- [Teks Sumber]:
Di dusun, ada satu kebiasaan yang cukup paradoks dengan zaman modern ini. Ketika efektivitas dan efisiensi dijunjung tinggi di kota-kota besar masa kini, dusun lebih mengutamakan tata krama dan persaudaraan meski terkadang kurang efektif dan efisien.
Satu contoh kebiasaan di dusun yang saya maksud kurang efisien adalah pemberitahuan berita kematian atau lelayu. Orang dusun lebih mengutamakan untuk memberikan surat pemberitahuan lelayu secara langsung kepada orang yang dituju, atau tatap muka. Meski teknologi sudah masuk dusun, sinyal telekomunikasi seluler cukup kencang, kabar lelayu tak mungkin disampaikan via SMS apalagi WhatsApp.
Kelompok masyarakat yang bertugas membuat surat pemberitahuan lelayu—biasanya para pemuda—akan menggandakan surat tersebut menjadi sekitar 150 – 250 lembar. Beberapa di antaranya dibagi ke dusun-dusun sekitar, keluarga yang tinggal di daerah lain yang sekiranya bisa dijangkau, dan keluarga dari warga dusun tersebut yang tinggal di wilayah lain. Kebisaan seperti ini masih dilakukan –sebagai contoh– di dusun saya di Panjangrejo, Bantul, DIY.

- [Data yang Disediakan]:
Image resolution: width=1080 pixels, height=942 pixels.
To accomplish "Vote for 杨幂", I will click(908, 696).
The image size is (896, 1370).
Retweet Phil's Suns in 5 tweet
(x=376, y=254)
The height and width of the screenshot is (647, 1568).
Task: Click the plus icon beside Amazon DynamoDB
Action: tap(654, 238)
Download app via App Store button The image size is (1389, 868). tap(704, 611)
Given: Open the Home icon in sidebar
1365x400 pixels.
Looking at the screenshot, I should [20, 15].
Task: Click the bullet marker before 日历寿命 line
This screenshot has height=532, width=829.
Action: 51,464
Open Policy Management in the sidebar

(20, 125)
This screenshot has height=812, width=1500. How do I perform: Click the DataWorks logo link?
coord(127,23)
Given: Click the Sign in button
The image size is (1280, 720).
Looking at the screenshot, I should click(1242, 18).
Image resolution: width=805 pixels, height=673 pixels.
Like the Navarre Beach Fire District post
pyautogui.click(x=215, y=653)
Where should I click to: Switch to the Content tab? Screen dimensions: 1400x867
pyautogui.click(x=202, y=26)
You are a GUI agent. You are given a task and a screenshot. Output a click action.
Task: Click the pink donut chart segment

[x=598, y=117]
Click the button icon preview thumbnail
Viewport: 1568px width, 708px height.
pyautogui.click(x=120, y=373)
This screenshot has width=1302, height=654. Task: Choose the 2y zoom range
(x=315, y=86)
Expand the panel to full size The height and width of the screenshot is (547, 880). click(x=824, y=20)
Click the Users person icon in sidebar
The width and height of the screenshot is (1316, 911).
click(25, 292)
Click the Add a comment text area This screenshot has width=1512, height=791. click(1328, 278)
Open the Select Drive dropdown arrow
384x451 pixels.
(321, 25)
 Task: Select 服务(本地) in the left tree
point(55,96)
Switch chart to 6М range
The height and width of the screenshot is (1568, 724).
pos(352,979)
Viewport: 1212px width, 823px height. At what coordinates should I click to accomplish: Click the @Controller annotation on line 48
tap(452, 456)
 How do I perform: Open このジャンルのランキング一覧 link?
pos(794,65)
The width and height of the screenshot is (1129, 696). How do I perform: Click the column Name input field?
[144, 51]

- [Daftar Tugas]:
1. Berdasarkan teks tentang kebiasaan lelayu di dusun, mengapa surat pemberitahuan lelayu diantarkan langsung secara tatap muka dan tidak dikirim lewat SMS atau WhatsApp, padahal sinyal seluler di dusun cukup kencang? Jawab dalam satu sampai tiga kalimat.
2. Tuliskan kembali dari teks tentang kebiasaan lelayu di dusun seluruh bagian mulai dari "Di dusun, ada" terus ke bawah hingga "SMS apalagi WhatsApp.".

- [Kunci Jawaban]:
1. Dusun lebih mengutamakan tata krama dan persaudaraan daripada efektivitas dan efisiensi, meskipun cara itu terkadang kurang efisien. Karena itu, surat lelayu diberikan langsung kepada orang yang dituju, dan pemberitahuan lelayu menjadi contoh kebiasaan dusun yang kurang efisien.

2.
Di dusun, ada satu kebiasaan yang cukup paradoks dengan zaman modern ini. Ketika efektivitas dan efisiensi dijunjung tinggi di kota-kota besar masa kini, dusun lebih mengutamakan tata krama dan persaudaraan meski terkadang kurang efektif dan efisien.
Satu contoh kebiasaan di dusun yang saya maksud kurang efisien adalah pemberitahuan berita kematian atau lelayu. Orang dusun lebih mengutamakan untuk memberikan surat pemberitahuan lelayu secara langsung kepada orang yang dituju, atau tatap muka. Meski teknologi sudah masuk dusun, sinyal telekomunikasi seluler cukup kencang, kabar lelayu tak mungkin disampaikan via SMS apalagi WhatsApp.